A Further Remark on the Peter Principle
By John Taylor; 2011 Feb 25, Mulk 19, 167 BE
Yesterday I wrote an essay about the Peter Principle, a book that influenced me greatly in my youth. I happened to check over the Wikipedia article about that yesterday and Peter's thesis is not as special as I thought. It is derived from a broader idea, the tendency to use a tool until it either breaks or outlives its usefulness.
The article states:
"The Peter Principle is a special case of a ubiquitous observation: anything that works will be used in progressively more challenging applications until it fails. This is "The Generalized Peter Principle". It was observed by Dr. William R. Corcoran in his work on corrective action programs at nuclear power plants. He observed it applied to hardware, e.g., vacuum cleaners as aspirators, and administrative devices such as the `Safety Evaluations' used for managing change. There is much temptation to use what has worked before, even when it may exceed its effective scope. Dr. Peter observed this about humans." (http://en.wikipedia.org/wiki/Peter_Principle)
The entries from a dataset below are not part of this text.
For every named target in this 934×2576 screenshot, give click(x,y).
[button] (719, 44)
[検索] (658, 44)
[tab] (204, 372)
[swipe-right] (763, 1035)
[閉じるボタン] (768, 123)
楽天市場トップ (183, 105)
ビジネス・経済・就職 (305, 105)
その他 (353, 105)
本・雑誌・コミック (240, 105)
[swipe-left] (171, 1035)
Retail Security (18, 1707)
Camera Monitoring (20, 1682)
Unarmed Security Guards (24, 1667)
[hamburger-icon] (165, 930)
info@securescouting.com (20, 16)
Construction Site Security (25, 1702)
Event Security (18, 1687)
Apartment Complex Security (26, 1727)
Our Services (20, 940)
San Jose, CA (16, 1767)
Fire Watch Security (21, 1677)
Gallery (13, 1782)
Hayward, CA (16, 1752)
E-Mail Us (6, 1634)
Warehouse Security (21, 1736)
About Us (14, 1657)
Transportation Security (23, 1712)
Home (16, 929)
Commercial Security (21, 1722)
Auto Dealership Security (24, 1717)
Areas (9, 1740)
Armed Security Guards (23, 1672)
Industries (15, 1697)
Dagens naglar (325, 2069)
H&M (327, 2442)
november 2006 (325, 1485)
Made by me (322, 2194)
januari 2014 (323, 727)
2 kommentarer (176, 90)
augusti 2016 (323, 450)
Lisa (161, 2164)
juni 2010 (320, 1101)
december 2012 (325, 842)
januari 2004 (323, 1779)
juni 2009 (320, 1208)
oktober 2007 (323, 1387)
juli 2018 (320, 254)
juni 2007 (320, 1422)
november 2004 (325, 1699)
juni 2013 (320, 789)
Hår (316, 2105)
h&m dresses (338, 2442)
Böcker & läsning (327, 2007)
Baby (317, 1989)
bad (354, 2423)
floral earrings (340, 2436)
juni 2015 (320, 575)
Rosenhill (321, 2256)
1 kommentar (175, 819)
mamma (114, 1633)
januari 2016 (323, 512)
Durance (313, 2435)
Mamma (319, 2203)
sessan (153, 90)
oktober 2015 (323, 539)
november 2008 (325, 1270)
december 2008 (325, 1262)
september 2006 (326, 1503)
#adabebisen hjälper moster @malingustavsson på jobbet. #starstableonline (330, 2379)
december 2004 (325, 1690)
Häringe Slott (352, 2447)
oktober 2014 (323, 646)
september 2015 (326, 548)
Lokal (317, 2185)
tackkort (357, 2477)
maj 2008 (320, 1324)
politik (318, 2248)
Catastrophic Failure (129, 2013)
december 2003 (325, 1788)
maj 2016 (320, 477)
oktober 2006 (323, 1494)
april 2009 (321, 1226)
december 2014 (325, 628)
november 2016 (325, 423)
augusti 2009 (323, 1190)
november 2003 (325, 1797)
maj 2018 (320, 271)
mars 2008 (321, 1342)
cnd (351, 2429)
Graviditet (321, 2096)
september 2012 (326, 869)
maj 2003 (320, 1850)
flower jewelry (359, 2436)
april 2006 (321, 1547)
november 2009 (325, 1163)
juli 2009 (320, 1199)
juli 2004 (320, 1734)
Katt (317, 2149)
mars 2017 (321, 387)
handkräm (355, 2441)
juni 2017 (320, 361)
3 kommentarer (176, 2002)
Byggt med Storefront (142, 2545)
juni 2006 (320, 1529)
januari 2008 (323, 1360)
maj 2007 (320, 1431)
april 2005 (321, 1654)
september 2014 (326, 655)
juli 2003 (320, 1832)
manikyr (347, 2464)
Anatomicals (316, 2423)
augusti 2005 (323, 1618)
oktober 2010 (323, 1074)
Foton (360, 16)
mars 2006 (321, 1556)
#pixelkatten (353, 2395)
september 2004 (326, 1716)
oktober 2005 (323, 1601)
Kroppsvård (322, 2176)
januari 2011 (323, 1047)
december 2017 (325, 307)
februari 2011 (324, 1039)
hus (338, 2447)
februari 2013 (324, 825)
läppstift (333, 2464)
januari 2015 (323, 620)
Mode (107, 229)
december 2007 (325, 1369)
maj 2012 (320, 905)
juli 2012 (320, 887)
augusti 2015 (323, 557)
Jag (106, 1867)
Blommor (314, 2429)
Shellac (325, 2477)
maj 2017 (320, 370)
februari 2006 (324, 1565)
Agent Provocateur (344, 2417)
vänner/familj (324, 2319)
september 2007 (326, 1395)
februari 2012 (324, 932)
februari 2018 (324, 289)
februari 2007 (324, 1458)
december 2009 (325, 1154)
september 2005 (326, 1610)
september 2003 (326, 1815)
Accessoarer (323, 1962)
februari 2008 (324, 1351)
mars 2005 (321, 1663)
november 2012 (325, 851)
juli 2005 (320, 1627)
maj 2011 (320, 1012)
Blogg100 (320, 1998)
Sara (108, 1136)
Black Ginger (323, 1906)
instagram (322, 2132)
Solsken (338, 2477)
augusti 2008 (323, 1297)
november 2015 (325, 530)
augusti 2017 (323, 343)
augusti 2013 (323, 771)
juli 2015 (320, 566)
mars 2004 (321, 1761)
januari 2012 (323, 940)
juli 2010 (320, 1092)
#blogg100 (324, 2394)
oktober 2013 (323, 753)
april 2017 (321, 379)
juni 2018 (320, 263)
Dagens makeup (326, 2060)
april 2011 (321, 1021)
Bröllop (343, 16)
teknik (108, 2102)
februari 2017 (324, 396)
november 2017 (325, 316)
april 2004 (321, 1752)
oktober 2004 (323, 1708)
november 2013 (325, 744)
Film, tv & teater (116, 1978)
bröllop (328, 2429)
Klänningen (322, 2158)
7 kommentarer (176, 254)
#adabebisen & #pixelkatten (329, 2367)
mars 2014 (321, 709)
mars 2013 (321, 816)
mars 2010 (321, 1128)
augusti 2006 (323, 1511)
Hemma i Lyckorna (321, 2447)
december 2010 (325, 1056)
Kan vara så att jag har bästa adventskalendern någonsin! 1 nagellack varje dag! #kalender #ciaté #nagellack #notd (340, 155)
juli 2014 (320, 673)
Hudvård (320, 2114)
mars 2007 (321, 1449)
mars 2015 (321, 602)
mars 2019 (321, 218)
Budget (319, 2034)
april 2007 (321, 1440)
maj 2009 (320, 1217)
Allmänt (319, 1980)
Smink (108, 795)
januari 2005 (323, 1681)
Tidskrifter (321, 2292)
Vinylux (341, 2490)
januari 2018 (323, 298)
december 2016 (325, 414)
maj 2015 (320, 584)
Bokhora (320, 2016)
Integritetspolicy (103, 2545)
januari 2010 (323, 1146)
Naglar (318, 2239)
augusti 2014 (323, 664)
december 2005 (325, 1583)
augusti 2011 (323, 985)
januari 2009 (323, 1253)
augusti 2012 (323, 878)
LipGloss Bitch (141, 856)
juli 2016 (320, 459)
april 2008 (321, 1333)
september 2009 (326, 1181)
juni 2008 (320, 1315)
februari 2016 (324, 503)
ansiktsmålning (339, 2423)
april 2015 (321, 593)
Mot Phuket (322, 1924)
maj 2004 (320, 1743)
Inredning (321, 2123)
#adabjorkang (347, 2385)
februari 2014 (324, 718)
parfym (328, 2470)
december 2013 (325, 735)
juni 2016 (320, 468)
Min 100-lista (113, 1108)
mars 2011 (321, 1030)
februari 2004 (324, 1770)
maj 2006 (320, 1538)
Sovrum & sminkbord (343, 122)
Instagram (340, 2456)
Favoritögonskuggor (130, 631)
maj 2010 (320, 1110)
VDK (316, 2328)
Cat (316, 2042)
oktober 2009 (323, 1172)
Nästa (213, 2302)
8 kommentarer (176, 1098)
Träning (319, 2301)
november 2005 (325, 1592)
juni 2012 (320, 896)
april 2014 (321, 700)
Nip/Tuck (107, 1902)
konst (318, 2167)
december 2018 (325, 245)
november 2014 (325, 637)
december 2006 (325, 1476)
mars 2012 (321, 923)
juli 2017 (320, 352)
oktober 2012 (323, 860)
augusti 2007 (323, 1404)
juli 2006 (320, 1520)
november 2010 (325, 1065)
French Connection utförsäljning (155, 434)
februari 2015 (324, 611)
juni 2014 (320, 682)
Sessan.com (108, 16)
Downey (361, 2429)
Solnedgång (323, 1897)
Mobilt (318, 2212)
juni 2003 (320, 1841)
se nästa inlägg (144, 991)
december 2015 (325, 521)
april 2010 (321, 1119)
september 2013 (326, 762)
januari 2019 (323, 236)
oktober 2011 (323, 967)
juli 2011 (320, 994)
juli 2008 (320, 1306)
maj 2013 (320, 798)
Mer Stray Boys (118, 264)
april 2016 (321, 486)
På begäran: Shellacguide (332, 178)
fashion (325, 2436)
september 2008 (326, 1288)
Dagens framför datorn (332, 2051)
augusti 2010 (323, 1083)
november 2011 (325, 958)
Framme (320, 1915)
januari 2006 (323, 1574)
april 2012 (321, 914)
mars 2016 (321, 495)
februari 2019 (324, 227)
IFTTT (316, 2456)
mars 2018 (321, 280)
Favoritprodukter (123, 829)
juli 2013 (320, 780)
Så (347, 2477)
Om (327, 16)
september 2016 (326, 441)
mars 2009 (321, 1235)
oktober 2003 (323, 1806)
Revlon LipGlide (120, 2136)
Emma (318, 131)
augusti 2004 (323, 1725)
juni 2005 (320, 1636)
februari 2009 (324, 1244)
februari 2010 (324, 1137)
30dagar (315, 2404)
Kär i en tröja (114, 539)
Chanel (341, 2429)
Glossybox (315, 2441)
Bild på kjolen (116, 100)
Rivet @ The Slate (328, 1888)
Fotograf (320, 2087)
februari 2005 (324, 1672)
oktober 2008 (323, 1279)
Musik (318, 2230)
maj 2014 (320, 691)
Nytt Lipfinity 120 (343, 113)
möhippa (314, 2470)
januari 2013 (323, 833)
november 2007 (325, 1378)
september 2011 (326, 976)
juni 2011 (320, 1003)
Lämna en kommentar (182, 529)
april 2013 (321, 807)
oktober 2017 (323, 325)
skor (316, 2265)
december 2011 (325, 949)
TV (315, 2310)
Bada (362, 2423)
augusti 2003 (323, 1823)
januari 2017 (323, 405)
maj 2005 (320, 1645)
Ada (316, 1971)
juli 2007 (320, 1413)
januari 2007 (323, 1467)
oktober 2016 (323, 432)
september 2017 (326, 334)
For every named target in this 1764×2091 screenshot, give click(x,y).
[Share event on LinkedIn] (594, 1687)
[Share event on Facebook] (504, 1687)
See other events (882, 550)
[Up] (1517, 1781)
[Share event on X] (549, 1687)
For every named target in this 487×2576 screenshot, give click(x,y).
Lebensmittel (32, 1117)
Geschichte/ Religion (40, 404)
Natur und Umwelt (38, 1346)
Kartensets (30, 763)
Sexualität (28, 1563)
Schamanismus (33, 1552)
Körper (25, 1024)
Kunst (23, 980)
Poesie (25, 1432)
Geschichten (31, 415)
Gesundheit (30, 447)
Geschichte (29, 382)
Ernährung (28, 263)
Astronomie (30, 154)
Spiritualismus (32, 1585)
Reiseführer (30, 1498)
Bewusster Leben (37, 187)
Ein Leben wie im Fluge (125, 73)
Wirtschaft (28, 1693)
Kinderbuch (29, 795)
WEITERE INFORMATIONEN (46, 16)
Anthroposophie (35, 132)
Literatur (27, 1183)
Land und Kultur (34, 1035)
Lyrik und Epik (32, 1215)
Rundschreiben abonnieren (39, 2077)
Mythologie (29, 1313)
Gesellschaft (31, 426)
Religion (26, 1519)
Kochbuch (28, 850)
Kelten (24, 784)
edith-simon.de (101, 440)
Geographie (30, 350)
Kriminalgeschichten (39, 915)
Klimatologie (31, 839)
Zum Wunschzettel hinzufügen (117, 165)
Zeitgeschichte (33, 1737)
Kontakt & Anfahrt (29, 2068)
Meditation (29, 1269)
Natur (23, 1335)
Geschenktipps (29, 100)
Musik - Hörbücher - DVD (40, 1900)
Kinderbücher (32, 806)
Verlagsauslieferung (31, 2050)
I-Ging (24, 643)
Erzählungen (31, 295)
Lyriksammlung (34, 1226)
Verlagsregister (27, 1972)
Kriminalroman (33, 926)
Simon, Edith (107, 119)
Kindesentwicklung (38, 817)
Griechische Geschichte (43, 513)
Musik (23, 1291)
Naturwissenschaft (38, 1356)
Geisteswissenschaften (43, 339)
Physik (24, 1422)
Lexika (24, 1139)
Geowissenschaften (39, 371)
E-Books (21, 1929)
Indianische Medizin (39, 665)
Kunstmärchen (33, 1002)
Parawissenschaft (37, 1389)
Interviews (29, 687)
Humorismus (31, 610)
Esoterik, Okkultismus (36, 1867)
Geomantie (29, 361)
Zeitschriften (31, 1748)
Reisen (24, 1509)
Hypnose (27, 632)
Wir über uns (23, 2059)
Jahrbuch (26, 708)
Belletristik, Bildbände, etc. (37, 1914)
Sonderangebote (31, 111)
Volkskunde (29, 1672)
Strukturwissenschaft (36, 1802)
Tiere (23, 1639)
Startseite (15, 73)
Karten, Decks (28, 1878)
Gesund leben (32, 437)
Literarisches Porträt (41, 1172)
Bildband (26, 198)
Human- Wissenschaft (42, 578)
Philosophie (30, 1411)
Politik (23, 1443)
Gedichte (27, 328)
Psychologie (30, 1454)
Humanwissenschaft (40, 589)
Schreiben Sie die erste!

This reminded me of a similar observation that the Master made in Paris. Just looked it up, and here it is, from a talk called "The light of truth is now shining upon the East and West," given a hundred years ago this October 23rd,
"When a man has found the joy of life in one place, he returns to that same spot to find more joy. When a man has found gold in a mine, he returns again to that mine to dig for more gold. This shows the internal force and natural instinct which God has given to man, and the power of vital energy which is born in him." (Abdu'l-Baha, Paris Talks, p. 33)
So, the fate of every tool, appliance or idea is to be used and then in the end cast aside as soon as it ceases to serve its purpose. It applies to you and me, and the services we offer God and mankind. And it even applies to the religions, as progressive revelation teaches.